**TEXT**
Since retirement benefits under a DB plan are determined by the plan's benefit formula - not by employer contributions and investment earnings as in a defined contribution plan - the employer, rather than the participant, bears the investment risk. This means that if investment return is lower than anticipated, larger employer contributions will be required to properly fund the plan; likewise, if investment performance is better than expected, smaller employer contributions will be required.
Employer contributions to a DB plan are determined each year by an actuarial valuation. If the actuarial valuation indicates that a contribution is required, that amount must be deposited within 8½ months following the close of the plan year. Failure to make the required contribution by the due date results in an excise tax payable to the IRS by the employer. Payment of the excise tax does not relieve the employer from the funding obligation.

**DATA PROVIDED**
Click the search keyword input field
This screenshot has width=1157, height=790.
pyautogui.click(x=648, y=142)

==

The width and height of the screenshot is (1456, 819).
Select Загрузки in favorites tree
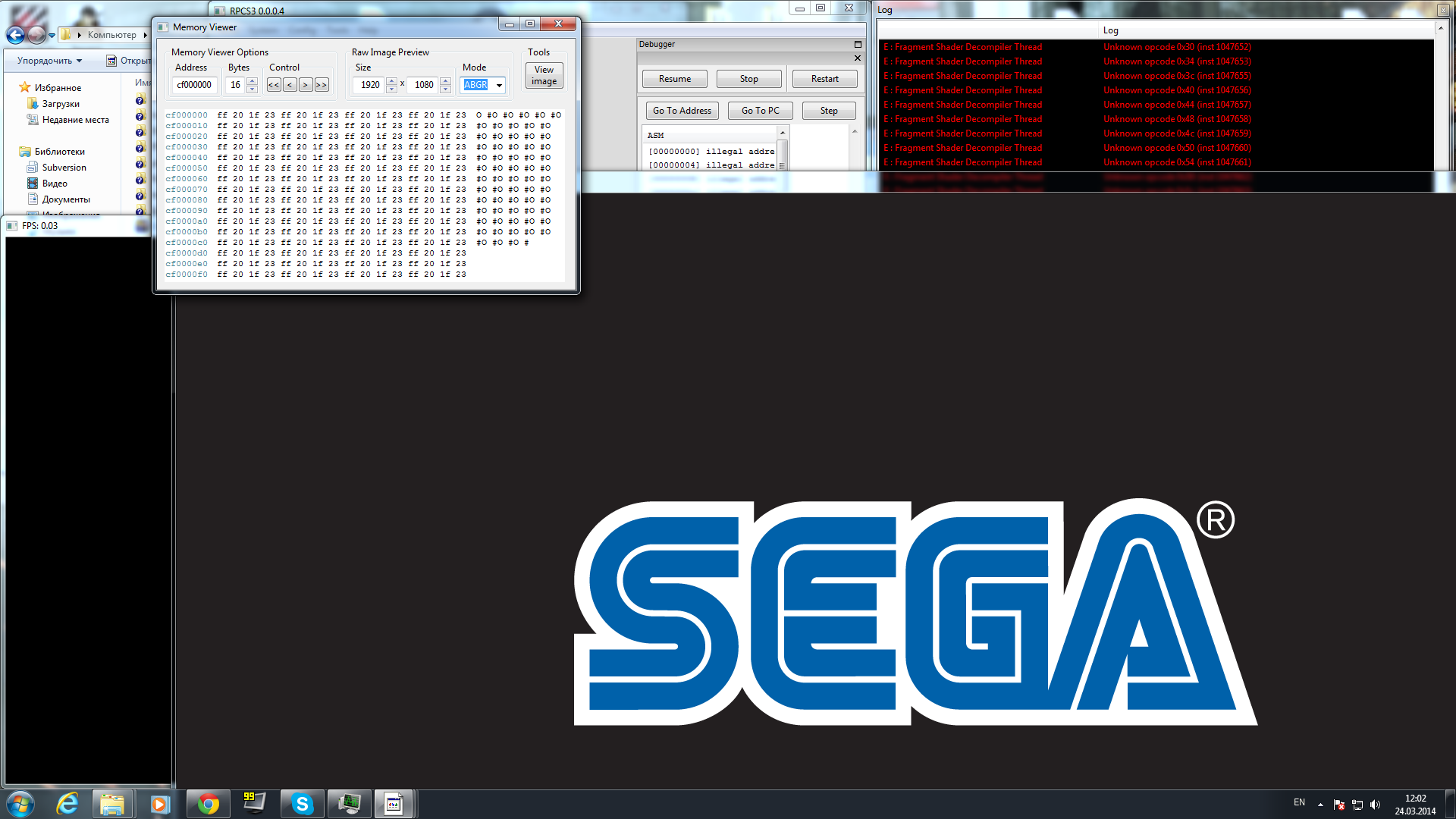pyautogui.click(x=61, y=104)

**COMPLETE THE FOLLOWING**
**a)** List every party the text on defined benefit plan funding mentions.
**b)** Update the records from the line with "The width and" through the line with "pyautogui.click(x=61, y=104)", replacing "screenshot" with "screen image", and give only those lines, leaving out the picture.
The text and the records are unrelated material.

**ANSWERS TO THE EXERCISE**
**a)**
the employer
the participant
the IRS

**b)**
The width and height of the screen image is (1456, 819).
Select Загрузки in favorites tree
pyautogui.click(x=61, y=104)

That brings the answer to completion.